David Chappell

Opinari

Get the Feed! Subscribe

The Workflow Way  
# Monday, May 18, 2009
 
Windows Workflow Foundation (commonly called just WF) is a useful technology. It's not so simple to understand and use, however, and so it's not a widely used choice among enterprise Windows developers today. A primary goal of WF's next release is to change this, making the technology more approachable and more popular. For this to happen, people need to understand what WF really offers.

Toward this end, I've written a new introduction to WF. Called The Workflow Way: Understanding Windows Workflow Foundation, the paper's goal is to explain WF to mainstream Windows architects and developers in a straightforward way.

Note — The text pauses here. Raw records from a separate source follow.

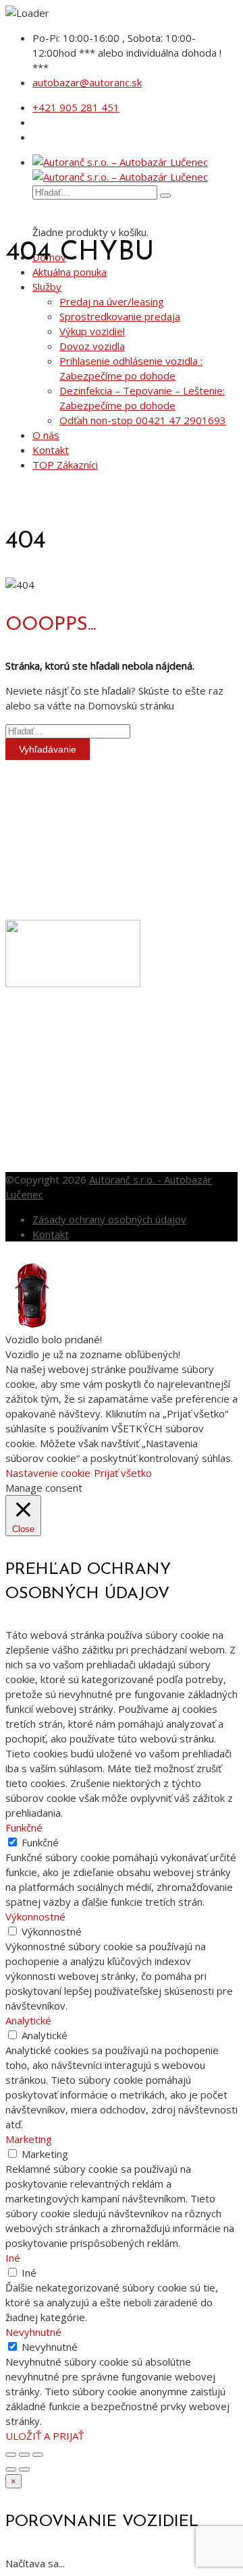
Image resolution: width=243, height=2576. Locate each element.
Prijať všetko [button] (123, 1473)
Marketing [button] (28, 2139)
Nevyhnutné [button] (33, 2332)
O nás (45, 435)
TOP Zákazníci (65, 464)
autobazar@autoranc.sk (87, 82)
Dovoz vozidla (92, 346)
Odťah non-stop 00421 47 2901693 (142, 420)
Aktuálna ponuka (69, 272)
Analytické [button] (28, 2020)
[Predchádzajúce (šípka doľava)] (10, 2469)
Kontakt (50, 450)
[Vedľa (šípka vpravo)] (24, 2469)
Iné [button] (12, 2257)
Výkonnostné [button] (35, 1916)
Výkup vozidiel (92, 331)
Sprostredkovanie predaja (119, 316)
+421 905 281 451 (75, 107)
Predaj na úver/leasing (111, 301)
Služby (46, 286)
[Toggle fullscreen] (24, 2455)
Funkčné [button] (24, 1827)
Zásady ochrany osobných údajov (109, 1219)
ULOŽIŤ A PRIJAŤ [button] (44, 2435)
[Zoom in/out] (37, 2455)
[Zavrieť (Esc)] (10, 2455)
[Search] (165, 196)
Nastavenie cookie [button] (47, 1473)
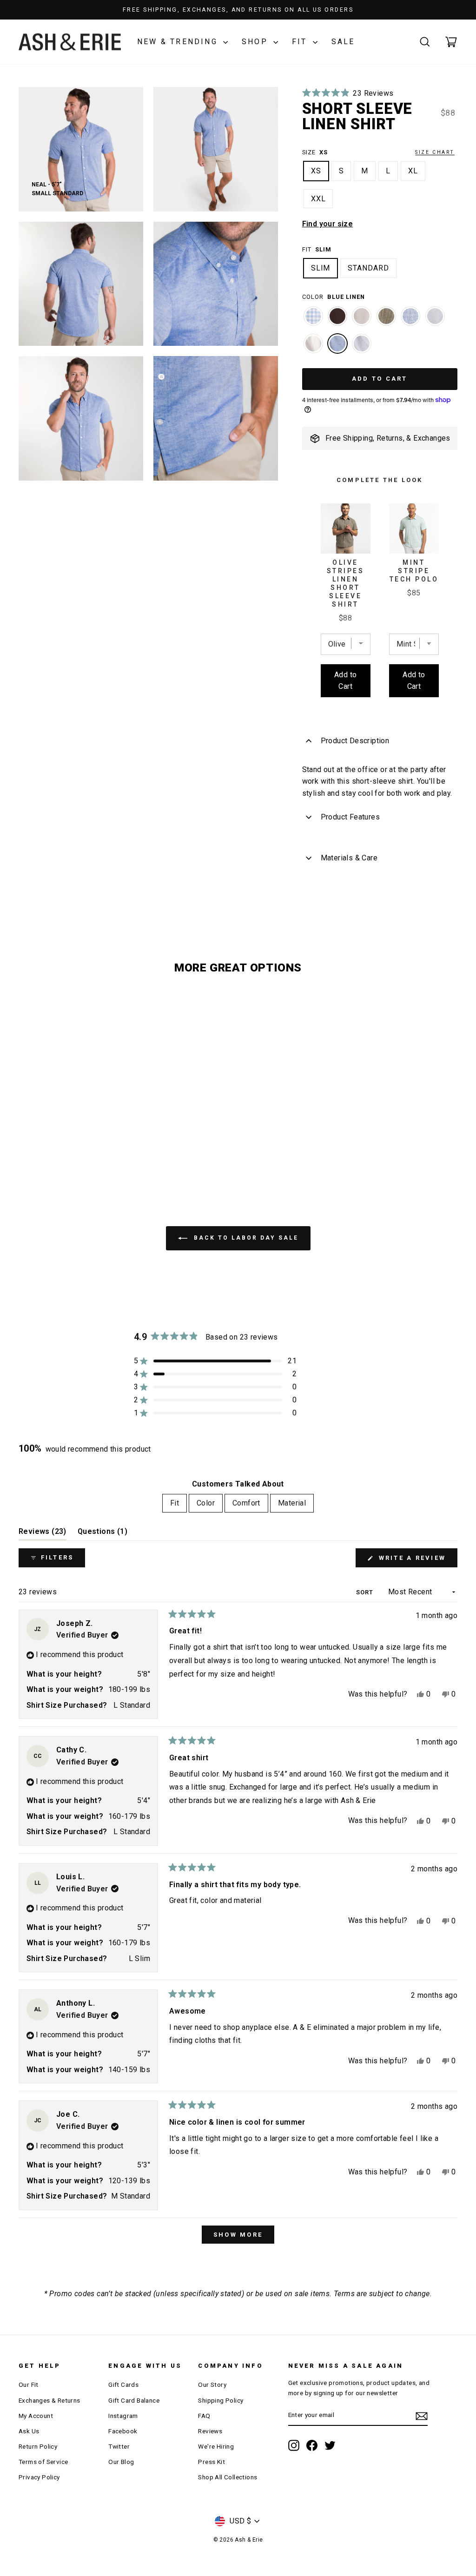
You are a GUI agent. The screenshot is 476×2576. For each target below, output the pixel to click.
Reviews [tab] (42, 1533)
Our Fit (29, 2384)
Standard (368, 268)
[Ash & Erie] (70, 42)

To me, everybody who builds software on Windows ought to understand the basics of WF--it's a fundamental part of the application platform. And while workflow isn't always the right approach, it's sometimes just what you need.

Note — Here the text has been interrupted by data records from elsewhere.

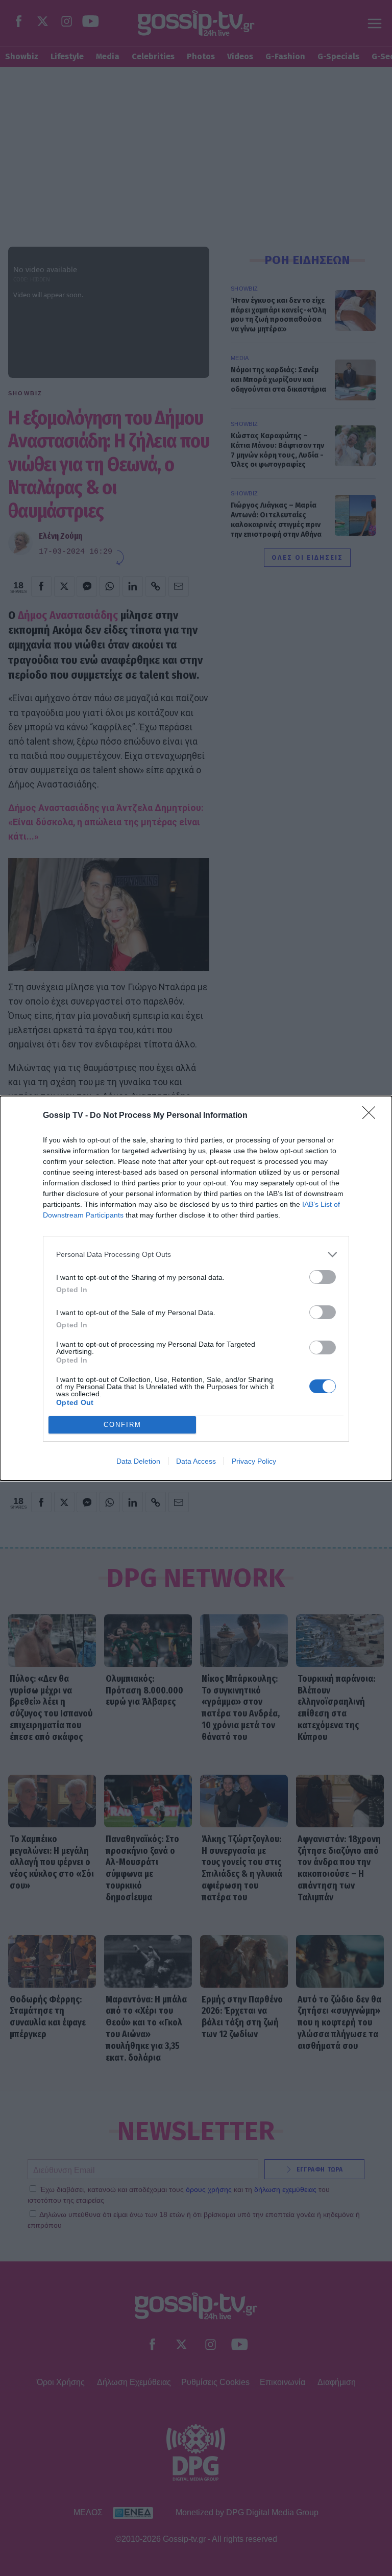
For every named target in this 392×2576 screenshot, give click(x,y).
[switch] (322, 1277)
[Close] (372, 1116)
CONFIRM (122, 1424)
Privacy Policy (254, 1461)
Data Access (196, 1461)
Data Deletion (138, 1461)
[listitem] (196, 1254)
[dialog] (196, 1288)
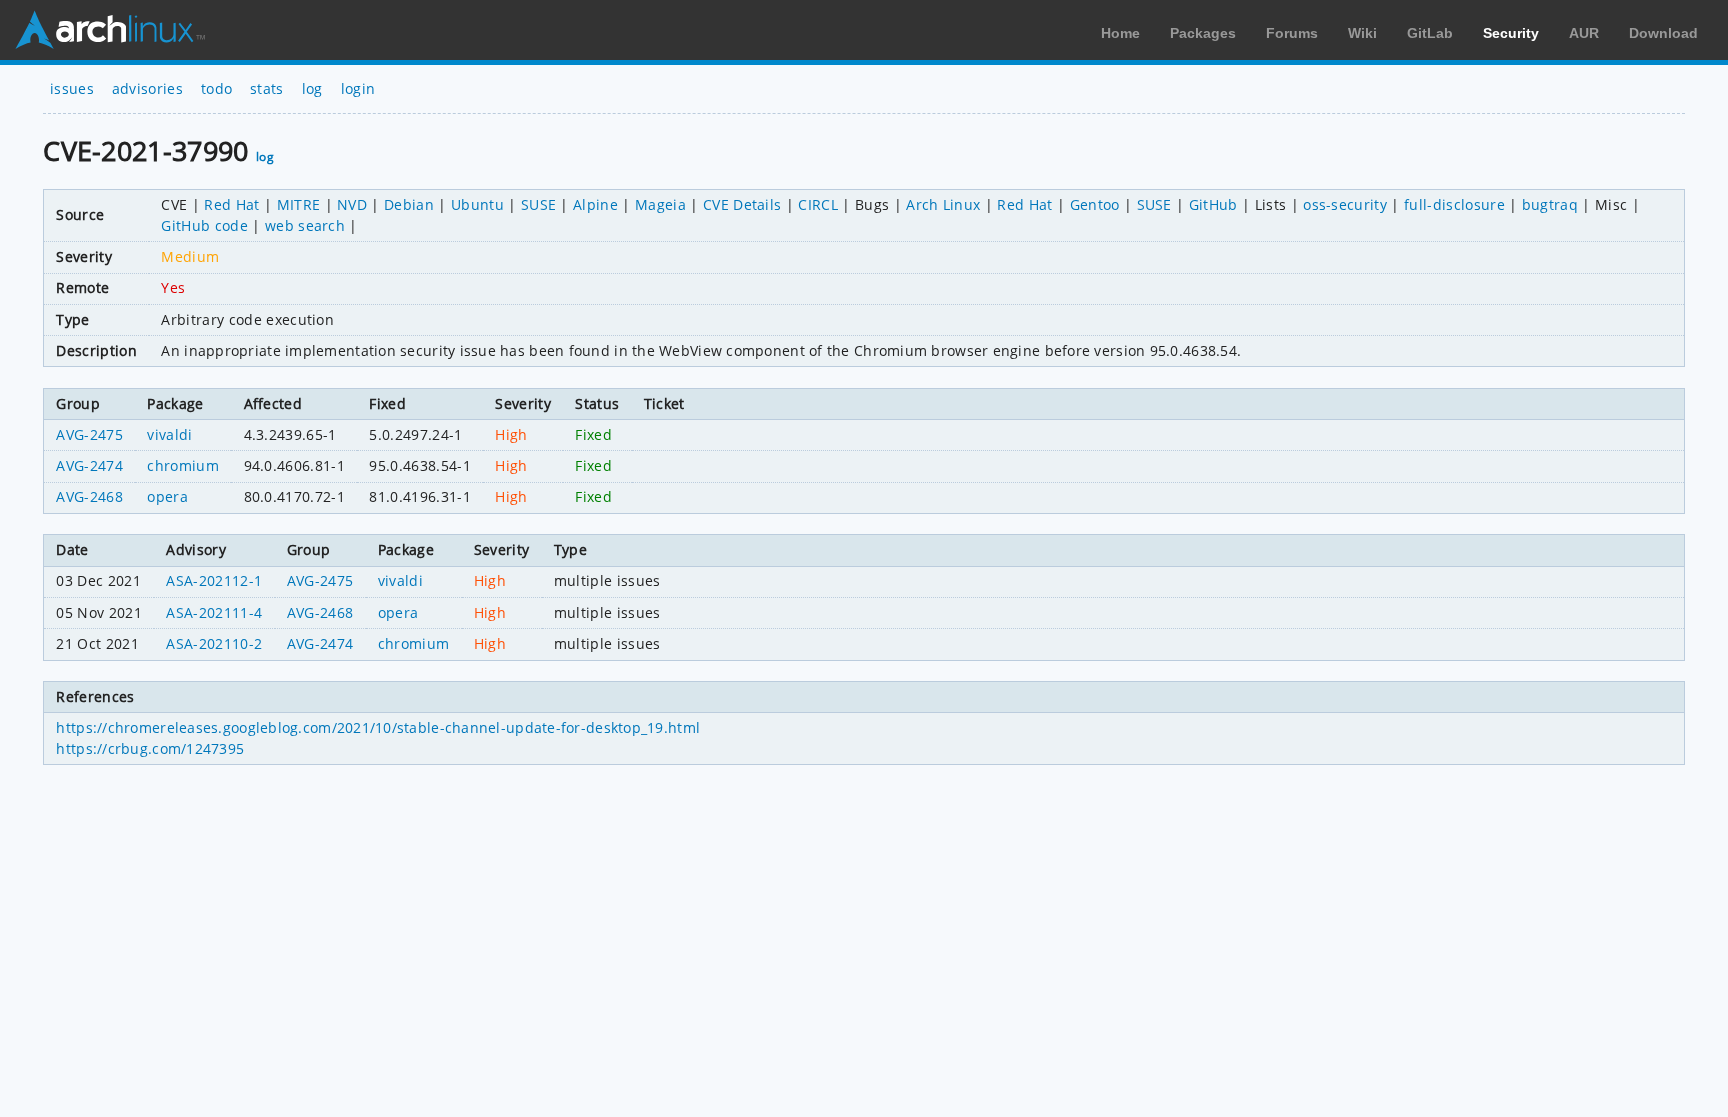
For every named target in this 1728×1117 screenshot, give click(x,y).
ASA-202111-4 (214, 612)
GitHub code (204, 225)
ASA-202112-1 (214, 580)
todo (216, 88)
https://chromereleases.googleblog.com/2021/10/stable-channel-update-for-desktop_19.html (378, 727)
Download (1663, 33)
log (312, 88)
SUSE (538, 204)
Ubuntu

8 comments :: Post a Comment

 


Comments:

This white paper is indeed a good introduction for developers who want to understand who to decompose their applications into a flow of activities. Good work!
 

Thanks very much, Edwin. Especially given your strong background in this area, I really appreciate your comments.
 

Respect. Thank you for making this complex topic [WF] crystal-clear for me.

By now, I believe I could actually explain how and when to use WF.

Cheers,
Brian Berry - Houston, TX
 

Hi! WF is very good for business process but this kind of iniciatives are not good for new companies.
 

I'm puzzled. Don't new companies need to implement business processes?
 

Hi David, this was a good read. Very informative. I never considered WF up until now, but the new release seems promising.
I'm a bit concerned about the persistence store though. Couldn't that be a scalability bottleneck? From one of your diagram, it looked like it was shared by multiple WF runtimes. I was wondering if it is possible to scale that part of the system too and how.
thanks
stefano
 

David,
I really appreciate all your clarification of Microsoft technologies.
However, here, IMHO, you oversimplify the WFW classical "competition".
No decent server is single threaded as you describe in Fig. 1. The code is that way but multiple threads share it, and consequently share data and locks (state) in process memory .
So the issue is more a matter of sharing state in memory vs sharing state on disk (Fig. 2).
This changes the way to present how WFW helps. As I see it, its value is to handle in the run time (and so hide from the programmer) the necessary locking and persisting of activities' shared state at some synch points.
So the trade-off between traditional multi-threaded server and WFW-based server is caring about shared variables in memory or analyzing your problem using activities and messages.
 

You're right, Jacques--I think the paper is a bit oversimplified in this area.

My target audience, though, was mainstream .NET developers, especially enterprise developers for whom multi-threading isn't such a familiar concept. Accordingly, I chose to make the story a bit simpler than the one you describe.

It's always a challenge to write something that's clear, accurate, and simple. Maybe I can tackle the perspective you suggest in a future revision of this paper.